なぜならば、白髪の少年は、ヒサキさんの父親を殺した憎い仇だから。
それは、つまり。
という事は、つまり、ヒサキさんの最愛の父親はもう。
茜差す河川敷で、ヒサキさんが言っていた声が脳裏を過ぎりました。
「俺も昔から命がけの不運にばかり見舞われてきてね」
「何度、死にかけたかわからない。
頭がパンクするほどに、悩み苦しんだよ」
色々な感情が、ざわめきました。
なぜならば、僕は言ってしまった。言って、しまっていたんだ。
ヒサキさんの目の前で、嬉しそうに、お父さんの手掛かりを見つけた、だなんて。
ヒサキさんの気持ちなんて考えずに。
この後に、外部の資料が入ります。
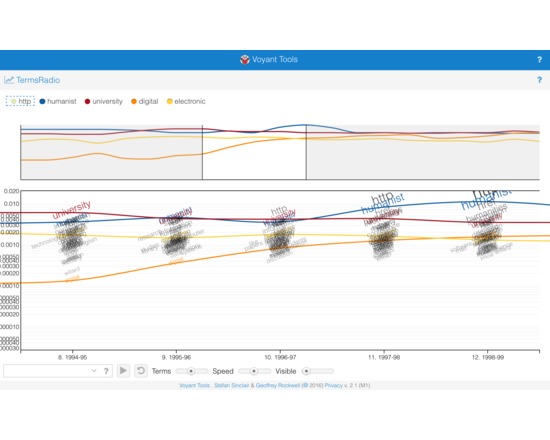Expand the terms search dropdown arrow
Screen dimensions: 550x440
pyautogui.click(x=94, y=371)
その言葉の真意を汲み取る事も出来ずに。
そんな、残酷な事を。
それ、なのに。
「きみが父親を探す夢を望むというならば、俺はできうる限りの支援を約束するよ」
それなのに、ヒサキさんは、嬉しそうに微笑んでくれて。
自分の内の感情を押し殺してまで、協力すると、言ってくれて。
僕は……。僕は……なんてバカなんだ。
どうしようもない、ただの子供。
心が、張り裂けそうになりました。
身体の中で、闇という慟哭が膨れ上がり、僕の口から漏れ出ました。
「うわああああ!!」
「ネギ先生!」
「ネギっ!」
その声を最後に、僕の脳裏は黒く塗り潰されました。